### EXERCISE BRIEF
Look below for the line with "Task: Click the Show Desktop strip". Retype it and every line after it to the end, exactly, but leave out the pictures.

### DATA TO USE
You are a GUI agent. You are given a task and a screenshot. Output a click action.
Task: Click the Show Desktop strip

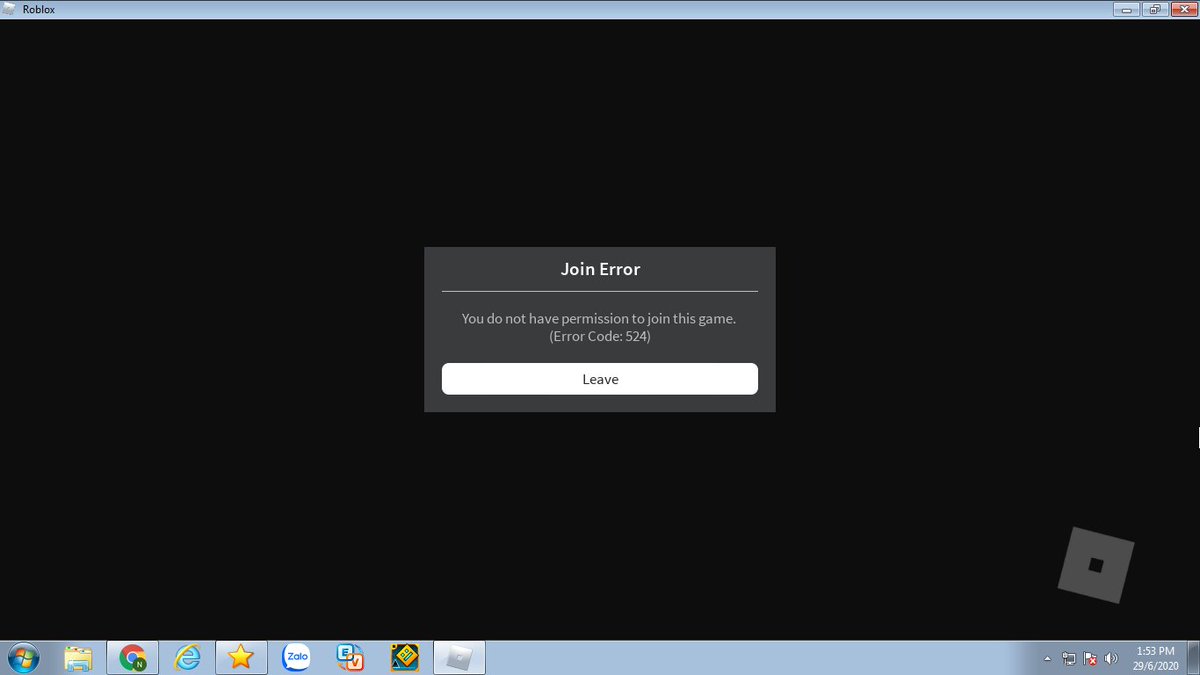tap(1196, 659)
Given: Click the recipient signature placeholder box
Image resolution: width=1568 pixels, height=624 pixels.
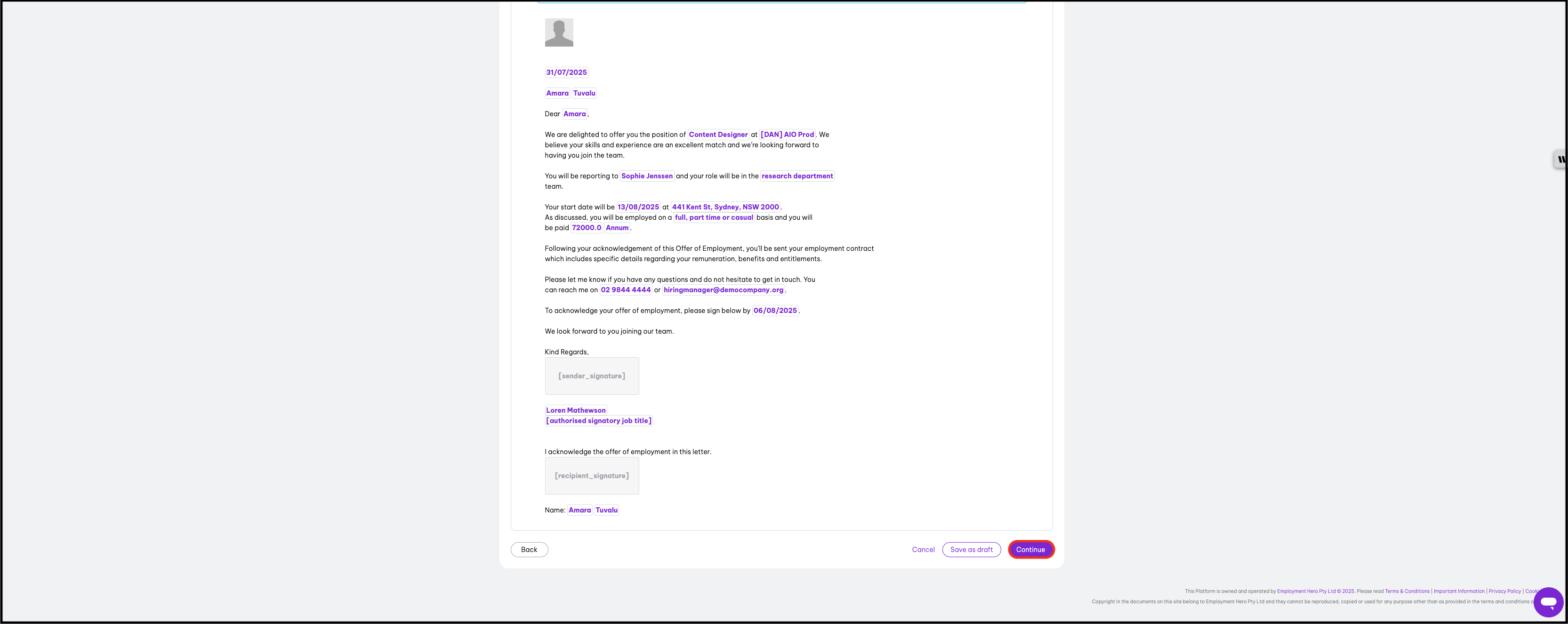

### RESPONSE BELOW
Task: Click the Show Desktop strip

tap(1196, 659)
Given: Click the recipient signature placeholder box
Image resolution: width=1568 pixels, height=624 pixels.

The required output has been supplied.